The science of feedback
About one in three feedback interventions makes performance worse
Kluger, A. N., & DeNisi, A. (1996). The Effects of Feedback Interventions on Performance. Psychological Bulletin, 119(2), 254-284.
The most important fact about feedback is that it is not safely positive. Kluger and DeNisi pooled 607 effect sizes and found that giving feedback lowered performance about a third of the time. The act of telling someone how they did is a coin-flip with a bad edge - the design, not the gesture, decides which way it lands.
Data table
| Segment | Share |
|---|---|
| Improved performance | 62% |
| Reduced performance | 38% |
What they did#
Kluger and DeNisi assembled decades of feedback experiments into a single meta-analysis - 607 effect sizes from 131 studies, spanning classrooms, labs, and workplaces. Instead of asking "does feedback work?" they asked "when does it fail?" - and built Feedback Intervention Theory (FIT) to explain the spread.
Data table
| Item | effect on performance (Cohen's d, schematic direction) |
|---|---|
| Task / process ("your pace sped up") (directs attention to the work) | 0.7 |
| Self ("you are a nervous speaker") (directs attention to the ego) | -0.2 |
What they found#
Feedback helped on average, but the average hid a third of cases where it hurt. FIT's explanation: feedback works by moving your attention. Point it at the task and the gap between where you are and where you want to be becomes useful information. Point it at the self - your worth, your identity, your standing - and attention leaves the task to defend the ego, and performance drops.

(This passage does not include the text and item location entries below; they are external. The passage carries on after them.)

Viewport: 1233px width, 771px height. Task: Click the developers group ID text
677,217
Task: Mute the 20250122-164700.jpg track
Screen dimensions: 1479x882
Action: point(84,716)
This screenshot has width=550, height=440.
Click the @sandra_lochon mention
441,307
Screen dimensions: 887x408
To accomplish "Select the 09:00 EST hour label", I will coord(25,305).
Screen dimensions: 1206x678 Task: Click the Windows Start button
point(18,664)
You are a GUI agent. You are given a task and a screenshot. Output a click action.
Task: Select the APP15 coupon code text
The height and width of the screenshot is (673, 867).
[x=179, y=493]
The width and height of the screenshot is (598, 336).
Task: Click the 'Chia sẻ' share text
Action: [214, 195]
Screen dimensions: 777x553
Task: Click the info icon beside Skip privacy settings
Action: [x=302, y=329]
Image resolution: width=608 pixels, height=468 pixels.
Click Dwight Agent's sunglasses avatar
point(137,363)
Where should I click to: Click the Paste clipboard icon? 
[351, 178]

The lesson is not "give less feedback." It is "never let the feedback become about the person."
What it means for Speech Away#
Every line our coach writes is aimed at the behavior, never the speaker. "Your pace climbed to ~185 wpm in the last twenty seconds" is task-level and actionable. "You sound nervous" is self-level and corrosive - so the model is explicitly forbidden from saying it. This one rule is why the report can be honest without being discouraging.